**DATA EXTRACT**

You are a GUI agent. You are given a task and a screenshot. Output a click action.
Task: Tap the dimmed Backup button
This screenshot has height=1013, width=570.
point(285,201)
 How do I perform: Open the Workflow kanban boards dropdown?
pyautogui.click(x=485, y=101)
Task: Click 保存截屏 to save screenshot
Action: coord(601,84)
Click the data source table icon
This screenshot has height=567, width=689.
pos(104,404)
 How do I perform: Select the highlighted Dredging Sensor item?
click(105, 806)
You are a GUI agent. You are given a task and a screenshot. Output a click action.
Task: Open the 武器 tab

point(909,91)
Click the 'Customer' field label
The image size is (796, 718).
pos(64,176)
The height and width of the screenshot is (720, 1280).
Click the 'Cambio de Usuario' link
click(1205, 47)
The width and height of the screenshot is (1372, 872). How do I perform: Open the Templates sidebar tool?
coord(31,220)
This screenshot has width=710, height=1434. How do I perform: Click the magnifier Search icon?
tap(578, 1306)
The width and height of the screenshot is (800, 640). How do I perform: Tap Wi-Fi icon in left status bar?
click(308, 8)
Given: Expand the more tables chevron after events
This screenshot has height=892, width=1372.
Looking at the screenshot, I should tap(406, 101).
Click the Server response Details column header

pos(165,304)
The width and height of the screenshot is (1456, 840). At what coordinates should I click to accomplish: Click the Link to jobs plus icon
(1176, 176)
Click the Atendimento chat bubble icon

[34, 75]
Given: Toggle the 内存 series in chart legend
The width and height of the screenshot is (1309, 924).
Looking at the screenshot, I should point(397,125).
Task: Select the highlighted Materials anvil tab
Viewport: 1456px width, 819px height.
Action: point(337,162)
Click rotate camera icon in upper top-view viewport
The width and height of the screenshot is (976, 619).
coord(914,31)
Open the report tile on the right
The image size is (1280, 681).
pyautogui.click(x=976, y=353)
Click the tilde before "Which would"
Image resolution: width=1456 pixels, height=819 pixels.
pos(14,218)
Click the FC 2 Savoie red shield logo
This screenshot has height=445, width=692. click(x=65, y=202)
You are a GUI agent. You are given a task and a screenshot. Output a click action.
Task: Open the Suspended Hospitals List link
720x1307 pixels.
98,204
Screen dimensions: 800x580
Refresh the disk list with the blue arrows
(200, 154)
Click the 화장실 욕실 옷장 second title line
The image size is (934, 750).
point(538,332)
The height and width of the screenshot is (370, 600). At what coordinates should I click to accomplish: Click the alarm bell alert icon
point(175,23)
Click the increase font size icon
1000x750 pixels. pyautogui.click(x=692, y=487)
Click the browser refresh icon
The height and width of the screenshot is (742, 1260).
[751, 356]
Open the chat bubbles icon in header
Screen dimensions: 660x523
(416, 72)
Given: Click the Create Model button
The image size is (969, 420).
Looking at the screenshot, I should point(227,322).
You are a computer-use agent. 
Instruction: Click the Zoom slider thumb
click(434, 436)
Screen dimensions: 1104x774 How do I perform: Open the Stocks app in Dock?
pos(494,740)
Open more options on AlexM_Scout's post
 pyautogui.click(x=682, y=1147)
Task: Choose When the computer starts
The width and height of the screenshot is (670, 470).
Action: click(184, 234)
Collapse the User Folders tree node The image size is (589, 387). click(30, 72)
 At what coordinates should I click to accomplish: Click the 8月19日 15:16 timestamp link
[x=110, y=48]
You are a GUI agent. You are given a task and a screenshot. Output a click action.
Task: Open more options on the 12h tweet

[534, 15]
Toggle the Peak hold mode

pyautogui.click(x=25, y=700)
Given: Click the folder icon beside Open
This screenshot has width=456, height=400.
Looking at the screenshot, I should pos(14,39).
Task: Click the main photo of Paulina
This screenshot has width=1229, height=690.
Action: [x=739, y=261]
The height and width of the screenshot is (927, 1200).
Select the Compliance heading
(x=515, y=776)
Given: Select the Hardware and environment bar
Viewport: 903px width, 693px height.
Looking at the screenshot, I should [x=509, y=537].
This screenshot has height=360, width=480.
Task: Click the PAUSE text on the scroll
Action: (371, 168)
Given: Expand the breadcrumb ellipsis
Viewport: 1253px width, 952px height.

**WHAT TO DO**
Please restate the whole listing word for word.

**ANSWER SPACE**
You are a GUI agent. You are given a task and a screenshot. Output a click action.
Task: Tap the dimmed Backup button
This screenshot has height=1013, width=570.
point(285,201)
 How do I perform: Open the Workflow kanban boards dropdown?
pyautogui.click(x=485, y=101)
Task: Click 保存截屏 to save screenshot
Action: coord(601,84)
Click the data source table icon
This screenshot has height=567, width=689.
pos(104,404)
 How do I perform: Select the highlighted Dredging Sensor item?
click(105, 806)
You are a GUI agent. You are given a task and a screenshot. Output a click action.
Task: Open the 武器 tab

point(909,91)
Click the 'Customer' field label
The image size is (796, 718).
pos(64,176)
The height and width of the screenshot is (720, 1280).
Click the 'Cambio de Usuario' link
click(1205, 47)
The width and height of the screenshot is (1372, 872). How do I perform: Open the Templates sidebar tool?
coord(31,220)
This screenshot has width=710, height=1434. How do I perform: Click the magnifier Search icon?
tap(578, 1306)
The width and height of the screenshot is (800, 640). How do I perform: Tap Wi-Fi icon in left status bar?
click(308, 8)
Given: Expand the more tables chevron after events
This screenshot has height=892, width=1372.
Looking at the screenshot, I should tap(406, 101).
Click the Server response Details column header

pos(165,304)
The width and height of the screenshot is (1456, 840). At what coordinates should I click to accomplish: Click the Link to jobs plus icon
(1176, 176)
Click the Atendimento chat bubble icon

[34, 75]
Given: Toggle the 内存 series in chart legend
The width and height of the screenshot is (1309, 924).
Looking at the screenshot, I should point(397,125).
Task: Select the highlighted Materials anvil tab
Viewport: 1456px width, 819px height.
Action: point(337,162)
Click rotate camera icon in upper top-view viewport
The width and height of the screenshot is (976, 619).
coord(914,31)
Open the report tile on the right
The image size is (1280, 681).
pyautogui.click(x=976, y=353)
Click the tilde before "Which would"
Image resolution: width=1456 pixels, height=819 pixels.
pos(14,218)
Click the FC 2 Savoie red shield logo
This screenshot has height=445, width=692. click(x=65, y=202)
You are a GUI agent. You are given a task and a screenshot. Output a click action.
Task: Open the Suspended Hospitals List link
720x1307 pixels.
98,204
Screen dimensions: 800x580
Refresh the disk list with the blue arrows
(200, 154)
Click the 화장실 욕실 옷장 second title line
The image size is (934, 750).
point(538,332)
The height and width of the screenshot is (370, 600). At what coordinates should I click to accomplish: Click the alarm bell alert icon
point(175,23)
Click the increase font size icon
1000x750 pixels. pyautogui.click(x=692, y=487)
Click the browser refresh icon
The height and width of the screenshot is (742, 1260).
[751, 356]
Open the chat bubbles icon in header
Screen dimensions: 660x523
(416, 72)
Given: Click the Create Model button
The image size is (969, 420).
Looking at the screenshot, I should point(227,322).
You are a computer-use agent. 
Instruction: Click the Zoom slider thumb
click(434, 436)
Screen dimensions: 1104x774 How do I perform: Open the Stocks app in Dock?
pos(494,740)
Open more options on AlexM_Scout's post
 pyautogui.click(x=682, y=1147)
Task: Choose When the computer starts
The width and height of the screenshot is (670, 470).
Action: click(184, 234)
Collapse the User Folders tree node The image size is (589, 387). click(30, 72)
 At what coordinates should I click to accomplish: Click the 8月19日 15:16 timestamp link
[x=110, y=48]
You are a GUI agent. You are given a task and a screenshot. Output a click action.
Task: Open more options on the 12h tweet

[534, 15]
Toggle the Peak hold mode

pyautogui.click(x=25, y=700)
Given: Click the folder icon beside Open
This screenshot has width=456, height=400.
Looking at the screenshot, I should pos(14,39).
Task: Click the main photo of Paulina
This screenshot has width=1229, height=690.
Action: [x=739, y=261]
The height and width of the screenshot is (927, 1200).
Select the Compliance heading
(x=515, y=776)
Given: Select the Hardware and environment bar
Viewport: 903px width, 693px height.
Looking at the screenshot, I should [x=509, y=537].
This screenshot has height=360, width=480.
Task: Click the PAUSE text on the scroll
Action: (371, 168)
Given: Expand the breadcrumb ellipsis
Viewport: 1253px width, 952px height.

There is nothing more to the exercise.